This mission will mark the fourth time JSAT has launched its satellites on an Ariane rocket and the seventh time that Hughes has built a satellite for the company, which on April 1 changed its name from Japan Satellite Systems, Inc. to JSAT Corporation.

Presiding at the contract-signing ceremony were JSAT Corporation president Takuya Yoshida, Arianespace chairman Jean-Marie Luton and Hughes Space and Communications president Tig Krekel.

Aerospace leaders from Japan, France and the United States met in Tokyo on April 18, 2000 and signed a launch services contract for the JCSAT 8 satellite to fly from South America on an Ariane rocket. Inking the deal were JSAT Corporation president Takuya Yoshida (left) and Arianespace chairman Jean-Marie Luton.

For Arianespace, the French-based commercial-launch firm that flies from the Guiana Space Center in South America, the JCSAT 8 and LDREX contracts continue a long relationship between the aerospace communities of Europe and Japan.

"Arianespace has been chosen to launch 17 of Japan’s 23 commercial satellites, and we are proud of our 14-year contribution to the development of satellite telecommunications in Japan," Arianespace's Luton said in a prepared statement.

The Japanese space agency's LDREX spacecraft is seen here in its fully-deployed configuration. The satellite is to be launched on an Ariane 5 rocket in 2000 and will test a half-scale version of a new type of unfolding antenna that will see use on a future satellite.

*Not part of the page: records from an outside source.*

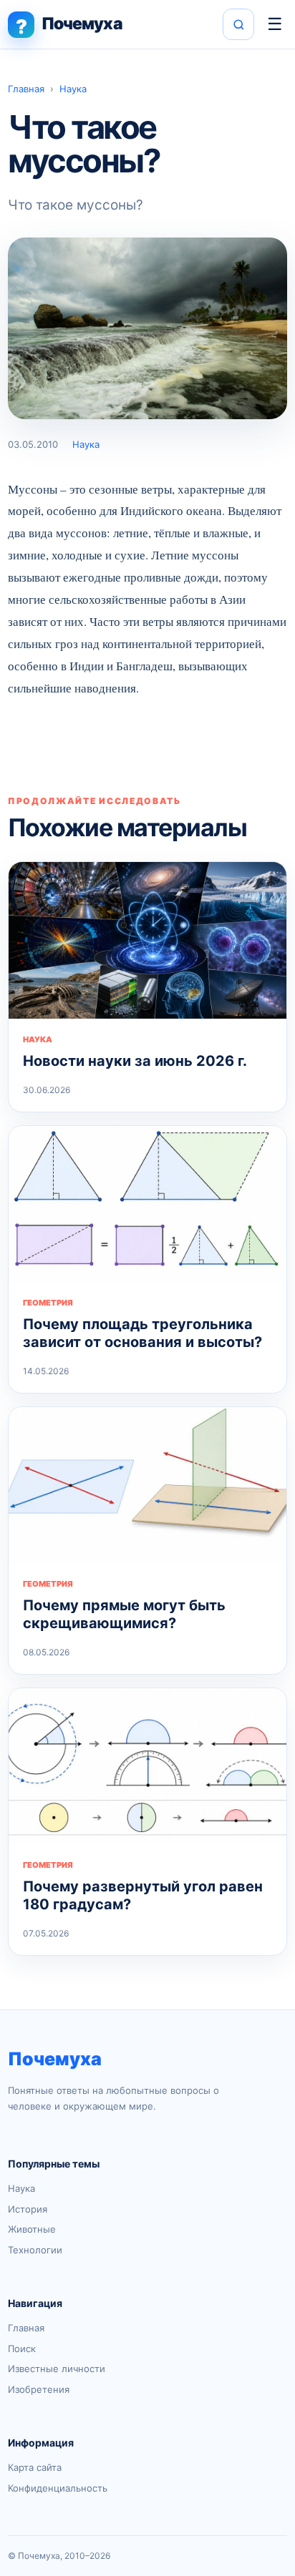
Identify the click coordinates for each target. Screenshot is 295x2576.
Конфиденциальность (57, 2488)
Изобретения (38, 2389)
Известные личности (56, 2368)
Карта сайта (35, 2467)
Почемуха (55, 2059)
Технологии (35, 2250)
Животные (32, 2229)
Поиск (22, 2348)
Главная (26, 88)
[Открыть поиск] (238, 24)
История (27, 2209)
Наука (73, 88)
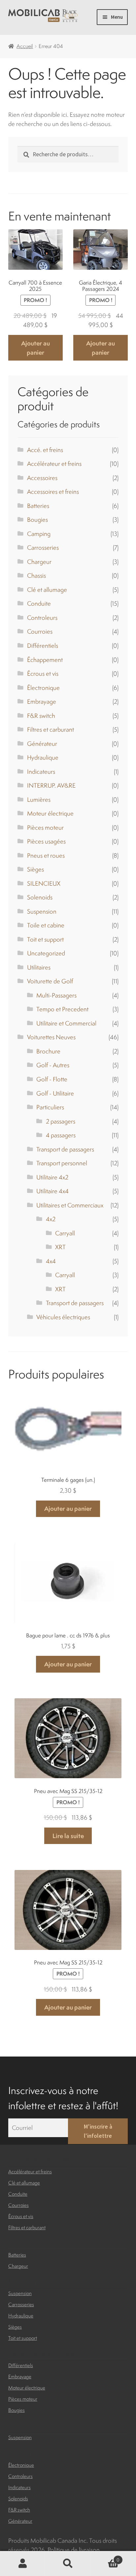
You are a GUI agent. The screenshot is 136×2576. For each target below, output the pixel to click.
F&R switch (41, 715)
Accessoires (42, 477)
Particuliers (50, 1107)
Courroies (39, 631)
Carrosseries (43, 547)
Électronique (43, 687)
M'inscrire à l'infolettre (98, 2131)
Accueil (25, 46)
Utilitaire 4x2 (52, 1177)
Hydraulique (42, 757)
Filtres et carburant (50, 729)
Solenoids (39, 897)
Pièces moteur (45, 827)
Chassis (36, 575)
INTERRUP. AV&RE (51, 785)
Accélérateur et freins (54, 463)
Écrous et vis (42, 673)
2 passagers (60, 1121)
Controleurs (42, 617)
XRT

Including these two satellites, Arianespace now has a backlog of 39 spacecraft still to be launched.

The company's next launch date is still unknown. Problems with satellites that have a certain type of German-built steering thruster are keeping most of Ariane's customers on the ground for another two months or so while the trouble is repaired.

Meanwhile, Hughes, the same company that is building JCSAT 8 for Japan, announced it has closed on a deal to build its most powerful satellite -- the model 702 -- for Telesat Canada. The Canadian satellite will be called Anik F-2 and is to be launched late in 2002.

It is likely that launch services for Anik F-2 will not be procured for several more months. An Ariane 4 rocket carried Hughes' first model 702 satellite, known as Galaxy 11, into orbit on December 21, 1999.